The voucher idea, unless accompanied by much higher educational
expenditures, would withdraw resources from the very schools that need them
most.  At the same time, it would foster the illusion that parents would be
able to choose any school.  Schools would still be free to reject
applicants, and many of the best schools could be expected to screen out the
less gifted.  American education might be even more fragmented between the
"haves" and the "have-nots."  

For these and other reasons the country surely will not want to rush into so
radical a departure from what is, on the whole, still a pretty good
educational system.  (Interestingly, while media attention has led many
people to lose confidence in the system as a whole, they rate their own
local schools much higher!  That is a little like public opinion polls in
which people express dislike for Congress while approving their own
representatives.)  

But the debate itself can be a healthy reminder that education is
everybody's business.  The best schools, public and private, are the ones in
which parents and other concerned people are deeply involved.  I hope
churches will not rush into the voucher panacea in the hope that it will
increase the religious content in instruction.  There is room for
church-based schools in America, but some of those schools have fostered a
much narrower form of education and increased social and religious
segregation in a pluralistic country where children need to learn how to
relate to others who are very different from themselves.   

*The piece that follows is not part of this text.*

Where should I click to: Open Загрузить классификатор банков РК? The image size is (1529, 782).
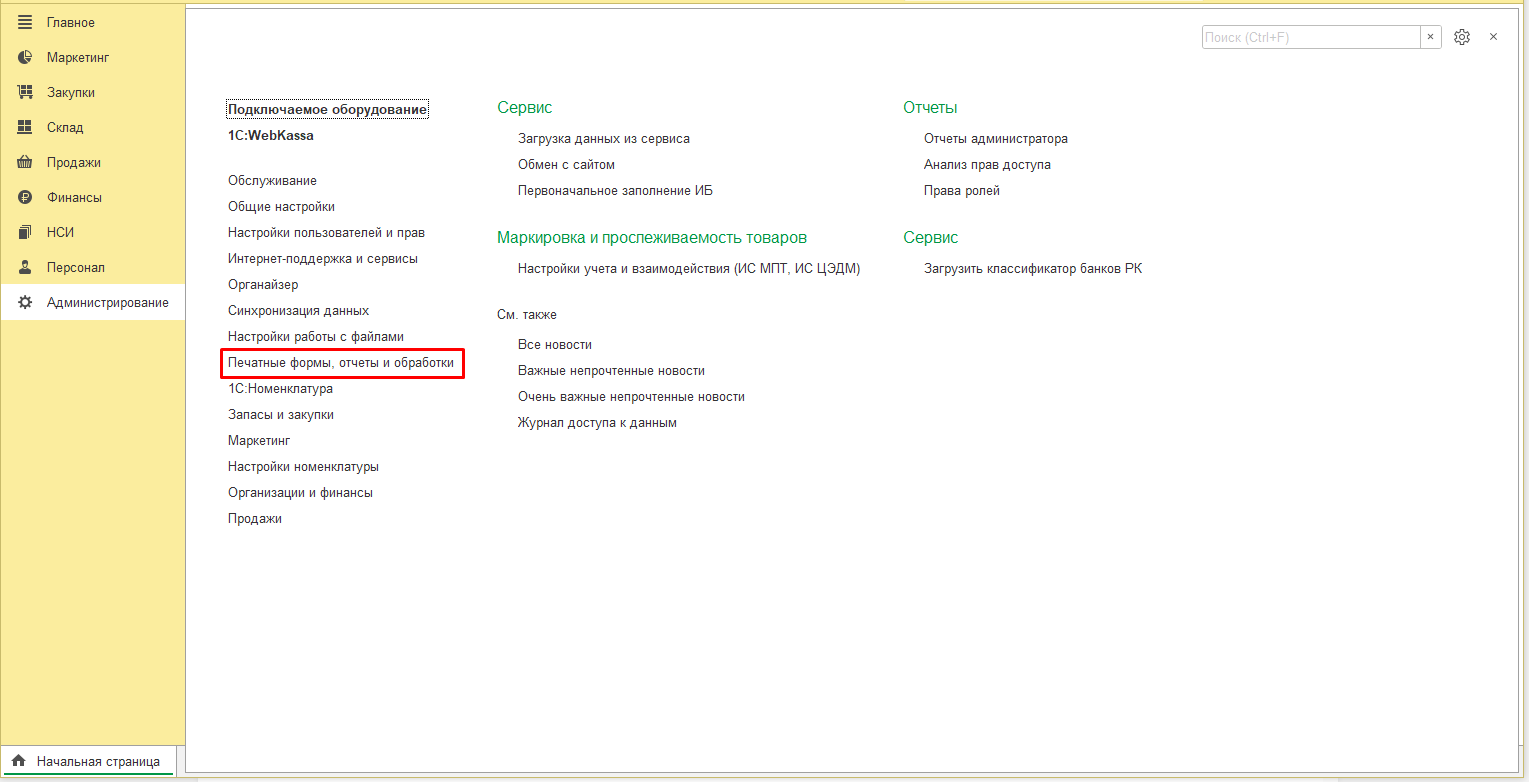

Rather than leaping in the voucher direction, churches might better
encourage and support the public schools.  How?  By encouraging able young
people to become teachers as a real vocation.  By insisting that the public
provide adequate funding to attract good teachers and reduce class size.  By
enlisting more people to help out as tutors in the more difficult school
settings.  By supplementing the public schools with really first-rate
religious education programs.  By resisting the negative stereotypes.

# # #

*Wogaman, pastor of Foundry United Methodist Church in Washington, is a
seminary professor of Christian ethics and author.  He is a clergy member of
the Baltimore-Washington Annual (regional) Conference.

Commentaries provided by United Methodist News Service do not necessarily
represent the opinions or policies of UMNS or the United Methodist Church.